When you think of a rifle sling, the first thing that comes to mind is probably a leather rifle sling. A leather sling is a great choice, and they've stood the test of time for centuries.  However, a leather rifle sling isn't the only “best rifle sling” these days. There are a wide variety of materials, shapes, sizes, and applications to choose from when you're looking for a new gun sling.

Sling Materials: The Best Hunting Rifle Sling

A hunting rifle sling is typically different from a tactical sling. Tactical or combat slings are designed to keep a gun at the ready at all times, usually muzzle-down across the chest or back in a position that's very close at hand. Tactical slings usually come in one, two, or three-point configurations. They're perfect for tactical use but fairly impractical for hunting rifles, which are most often longer and heavier guns.

Leather is very durable, and many of these slings stay on a particular gun for decades of use, season after season. It tends to be heavier than synthetics, so they're less common on lightweight or ultralight rifles designed for hunters that are busting their humps into rough mountains where every once counts.

Lighter alternatives to the leather rifle sling are made of various synthetics for strength and durability and come in an almost endless variety of colors, prints, sizes, and padding. Nylon is a really popular material for rifle slings for its light weight. Neoprenes are well-padded and offer great water resistance.

Some slings also include three to five cartridge loops to keep a few extra rounds handy without digging around in your pocket. This is definitely sufficient for big game hunting since typically only a few rounds are fired. 

Although almost all slings these days are adjustable, you may still run across some that are a fixed length.

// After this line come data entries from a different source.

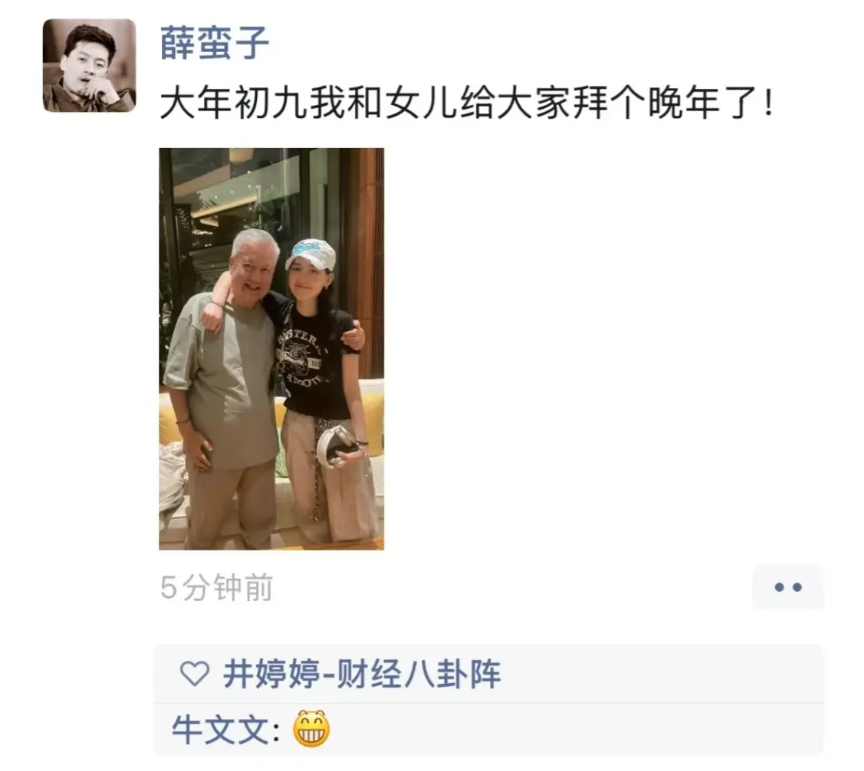Open the posted father-daughter photo

[272, 349]
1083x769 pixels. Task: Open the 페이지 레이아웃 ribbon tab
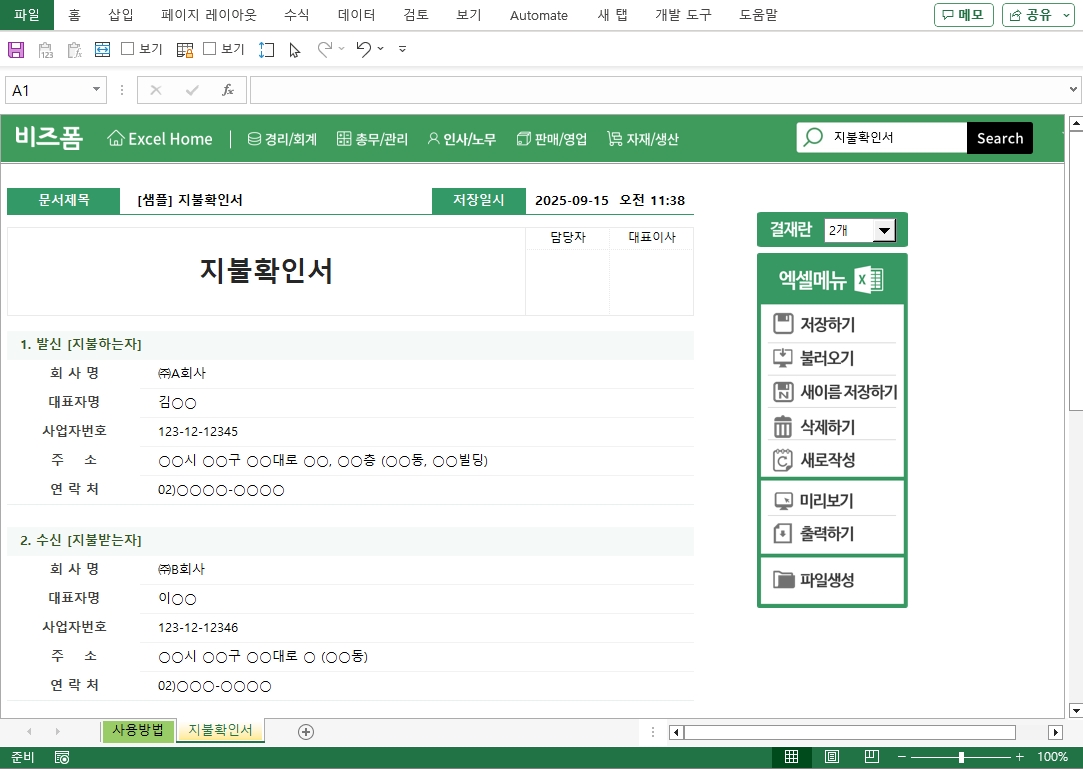pyautogui.click(x=208, y=15)
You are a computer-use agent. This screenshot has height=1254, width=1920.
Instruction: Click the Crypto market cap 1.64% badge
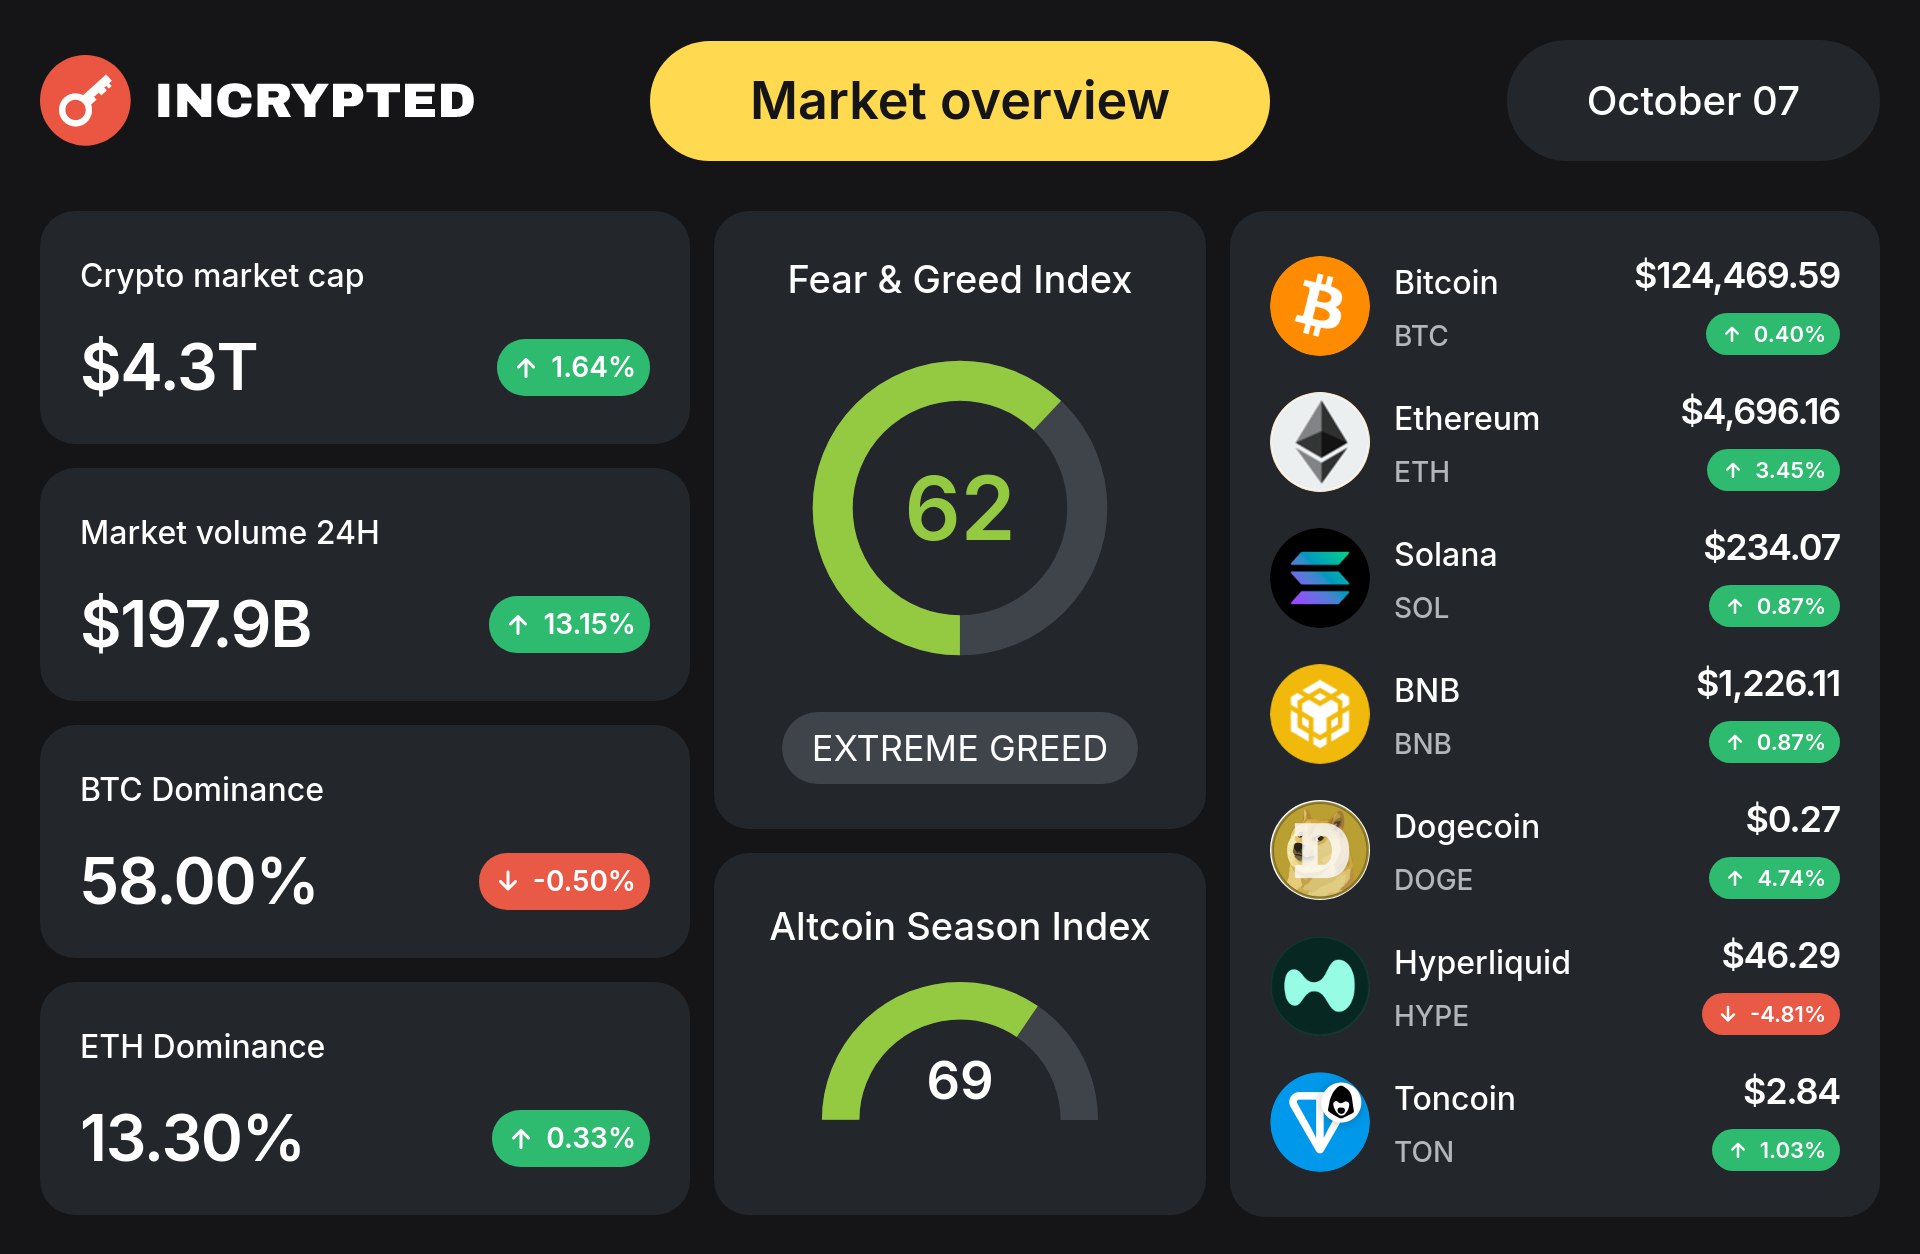point(573,367)
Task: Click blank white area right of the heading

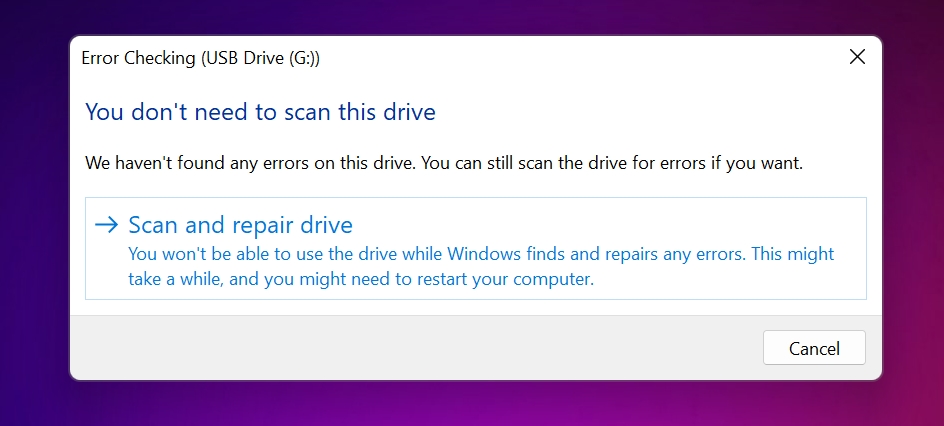Action: tap(650, 111)
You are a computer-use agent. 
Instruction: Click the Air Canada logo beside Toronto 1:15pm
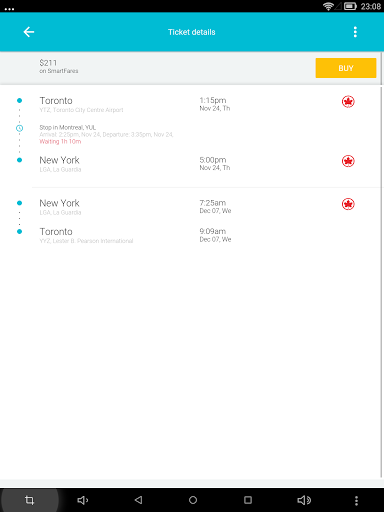348,102
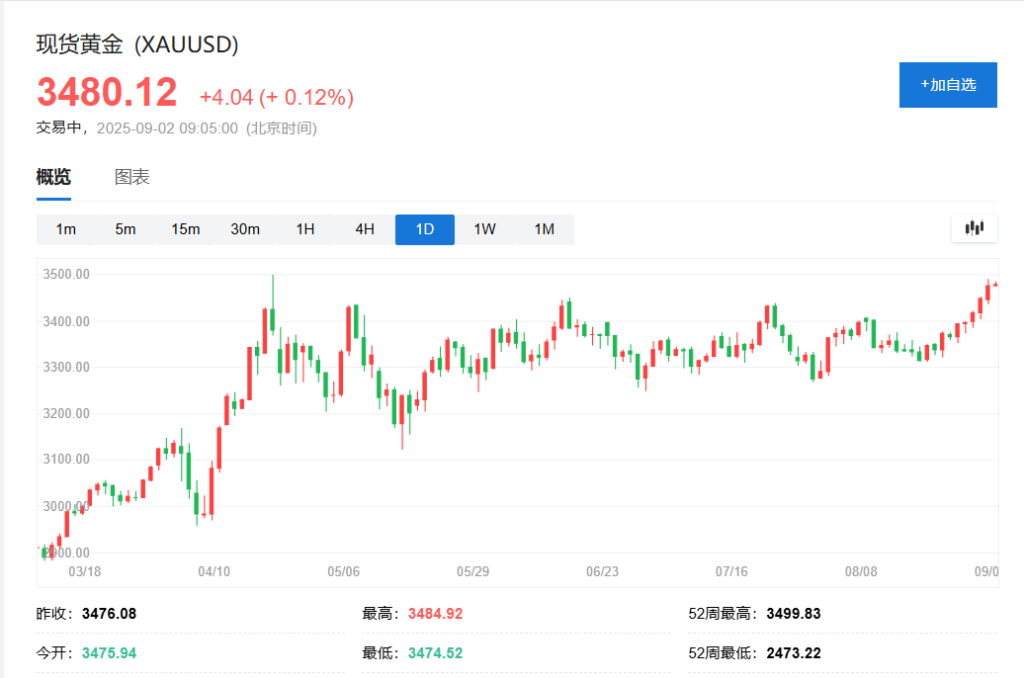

If so, you can figure out what's best for you by simply attaching twine to your gun at the connection points and tightening or loosening it until it's a comfortable length (even though the twine itself will be very uncomfortable). Once you have that, you can match the length of twine to your sling.

To Recap

Hunting rifle slings reduce tired muscles in your arms, prevent drops, keep the muzzle in a safe direction, keep you hands-free, and even give you the ability to practice the old "loop sling" offhanded shooting trick. Now you have a better idea of why you should have a rifle sling, what kind of materials are available, and the two basic types of sling mounts.